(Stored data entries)
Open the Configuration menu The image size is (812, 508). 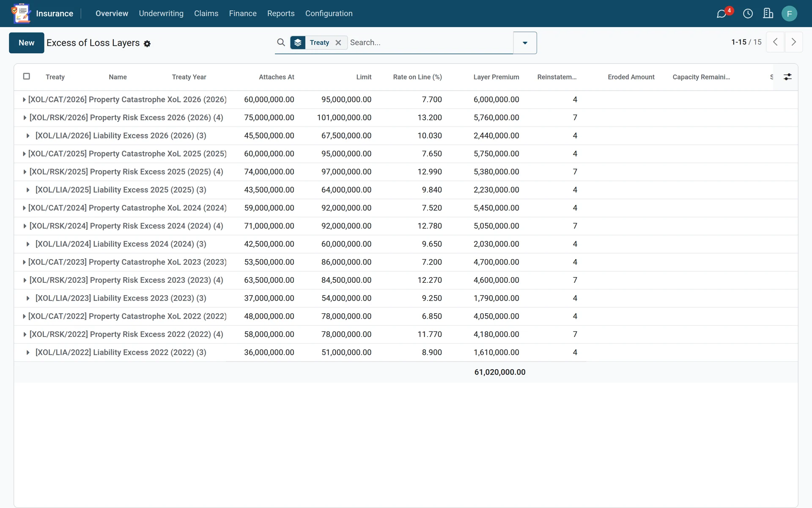click(x=329, y=14)
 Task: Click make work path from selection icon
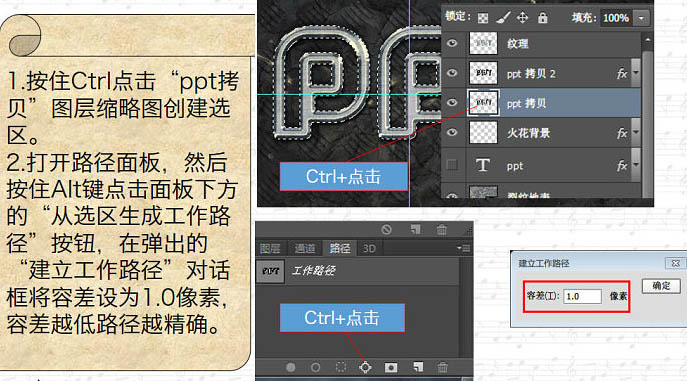(x=365, y=367)
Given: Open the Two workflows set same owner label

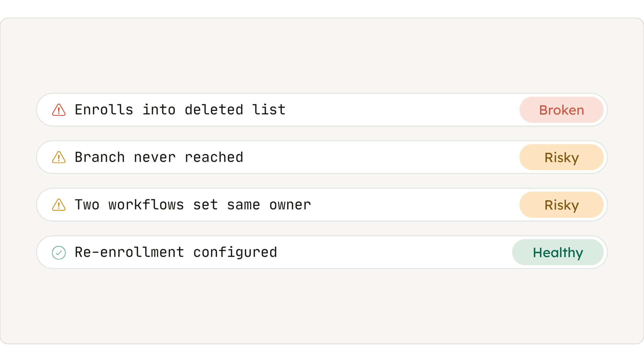Looking at the screenshot, I should (x=193, y=205).
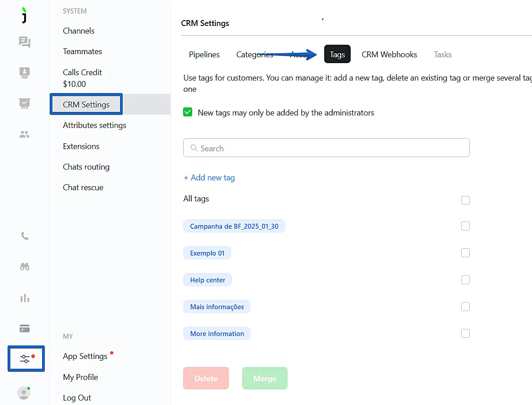This screenshot has height=405, width=532.
Task: Click the Add new tag link
Action: click(209, 178)
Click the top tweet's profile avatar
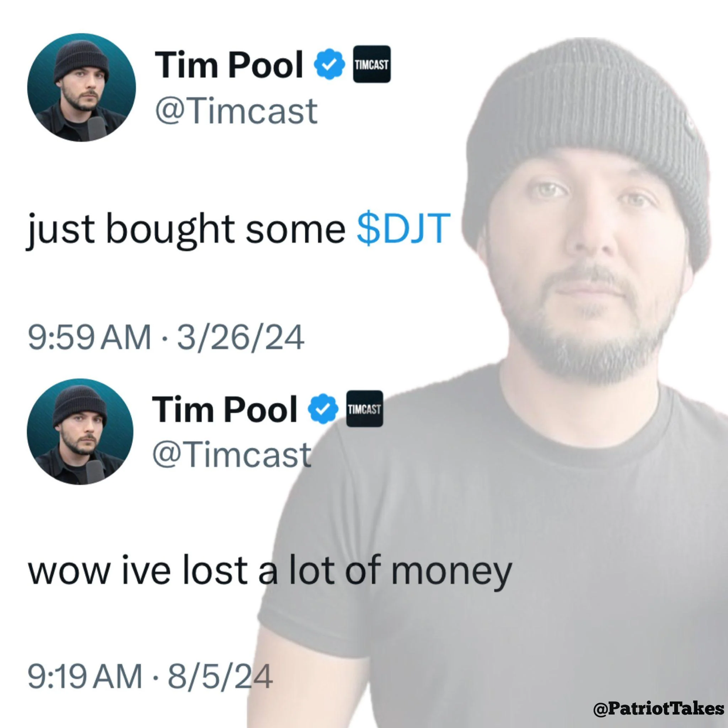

Exercise requirements:
Output only the lines that run from the line containing "Task: Click make" to the last line of the data, exactly as they stand and without pictures.

Written response:
 Task: Click make work path from selection icon
(x=365, y=367)
Given: Open the Two workflows set same owner label

Looking at the screenshot, I should (x=193, y=205).
This screenshot has height=405, width=532.
Task: Click the Add new tag link
Action: click(209, 178)
Click the top tweet's profile avatar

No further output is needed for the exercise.